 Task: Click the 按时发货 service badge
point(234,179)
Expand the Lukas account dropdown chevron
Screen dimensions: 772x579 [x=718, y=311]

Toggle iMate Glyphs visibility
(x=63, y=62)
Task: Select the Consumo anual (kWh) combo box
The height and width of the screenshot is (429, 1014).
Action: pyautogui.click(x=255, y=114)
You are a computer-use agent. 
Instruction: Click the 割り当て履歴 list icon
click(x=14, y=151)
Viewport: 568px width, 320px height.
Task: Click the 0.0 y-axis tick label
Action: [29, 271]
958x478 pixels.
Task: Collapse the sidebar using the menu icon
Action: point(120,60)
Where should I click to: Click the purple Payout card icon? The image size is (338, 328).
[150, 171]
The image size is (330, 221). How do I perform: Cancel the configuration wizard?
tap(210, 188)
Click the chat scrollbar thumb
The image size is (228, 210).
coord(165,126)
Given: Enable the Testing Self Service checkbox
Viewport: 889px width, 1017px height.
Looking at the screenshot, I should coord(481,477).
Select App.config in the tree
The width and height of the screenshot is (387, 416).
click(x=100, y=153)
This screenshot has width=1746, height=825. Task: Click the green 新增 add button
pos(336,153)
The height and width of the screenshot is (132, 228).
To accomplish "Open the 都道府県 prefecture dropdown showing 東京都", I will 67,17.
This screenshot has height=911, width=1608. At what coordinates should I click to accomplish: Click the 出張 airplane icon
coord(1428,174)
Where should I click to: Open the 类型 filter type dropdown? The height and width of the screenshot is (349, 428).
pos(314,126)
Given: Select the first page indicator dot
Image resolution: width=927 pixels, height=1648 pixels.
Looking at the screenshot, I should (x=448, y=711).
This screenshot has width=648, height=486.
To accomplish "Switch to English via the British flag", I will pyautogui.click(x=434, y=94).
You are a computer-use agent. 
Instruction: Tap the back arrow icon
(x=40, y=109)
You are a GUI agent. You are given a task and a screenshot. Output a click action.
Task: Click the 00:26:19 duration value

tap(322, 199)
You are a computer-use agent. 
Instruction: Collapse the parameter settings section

◆ GOAL
Copy everything in the records above from the line containing "Where should I click to: Click" down to the line containing "coord(165,126)", keeping the requests, and raise each coordinate in the answers by 24.

◆ ANSWER
Where should I click to: Click the purple Payout card icon? The image size is (338, 328).
[174, 195]
The image size is (330, 221). How do I perform: Cancel the configuration wizard?
tap(234, 212)
Click the chat scrollbar thumb
The image size is (228, 210).
coord(189,150)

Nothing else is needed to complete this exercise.